Unter Berücksichtigung der zuvor formulierten Maßstäbe liegt eine eigenständige medizinische Indikation für den Einsatz des Femtosekundenlasers vor. Denn nach den überzeugenden Ausführungen des Sachverständigen … ist der Einsatz des Femtosekundenlasers der klassischen Katarakt-​Operation in vielen Punkten überlegen, da mit ihm eine Lösung bzw. Reduktion intra- und postoperativer Komplikationen sowie relevanter medizinischer Probleme angestrebt wird. Zu nennen sind hier nach den Ausführungen des Sachverständigen eine Verringerung der intraoperativen Schädigung der Hornhautendothelzellen, eine 'signifikante Verminderung der postoperativen Hornhautverkrümmung, eine bessere Zentrierung der Intraokularlinse, der Verringerung des Risikos von intraoperativen Verletzungen des Auges und der Verringerung postoperativer Entzündungen und. Reizzustände.
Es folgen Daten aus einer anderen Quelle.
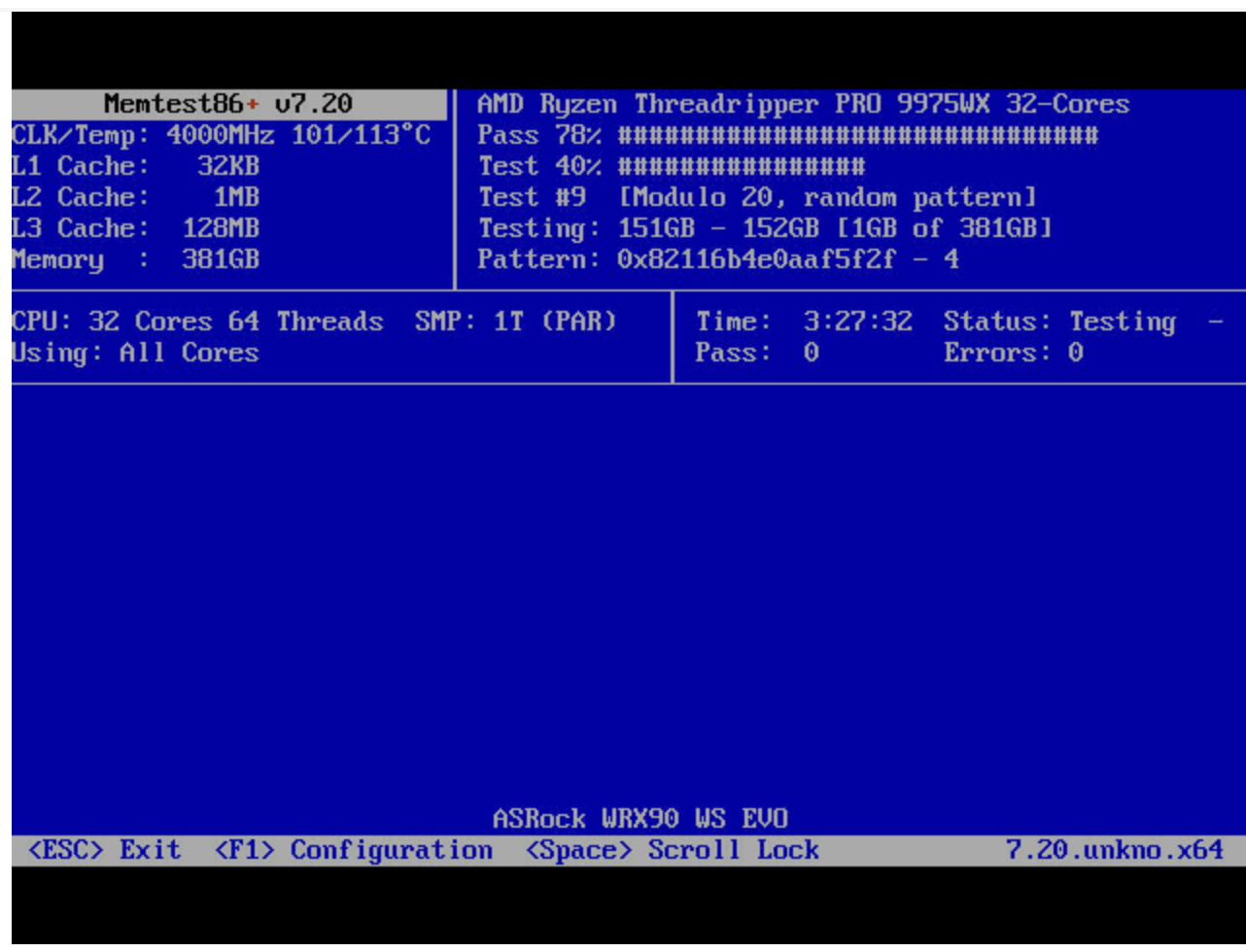
Task: Click the Memtest86+ v7.20 title banner
Action: click(228, 103)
Insoweit verschafft der Einsatz des Femtosekundenlasers einen relevanten medizinischen Vorteil für den jeweiligen Patienten, womit konstatiert werden kann, dass der Einsatz des Femtosekundenlasers objektiv imstande ist, eine Krankheit zu lindern bzw. einer anderen Erkrankung vorzubeugen. Infolgedessen ist eine eigenständige medizinische Indikation unzweifelhaft zu bejahen. Ein Verstoß gegen das Zielleistungsprinzip ist angesichts der vorstehenden Erwägungen eben nicht festzustellen, zumal nicht lediglich der händische Schnitt ersetzt wird, sondern eigenständige weitergehende Behandlungserfolge erzielt und Komplikationen vermieden werden.

Zudem handelt es sich nach den Feststellungen des Sachverständigen bei dem Einsatz des Femtosekundenlasers um eine der von Katalogziffer 5855 erfassten ärztlichen Leistung vergleichbaren Leistung. Eine den Femtosekundenlaser betreffende Gebührennummer existiert nicht. Die analoge Anwendung der Ziffer 5855 GOÄ ermöglicht es, die aufgetretene Lücke zu schließen. Diese Analoge steht nach den Ausführungen des Sachverständigen in Kongruenz bzw. stellt eine konsequente Fortführung der durch den Gebührenordnungsausschuss der Bundesärztekammer beschlossenen Analogie für die Laseranwendung im Rahmen der LASIK dar.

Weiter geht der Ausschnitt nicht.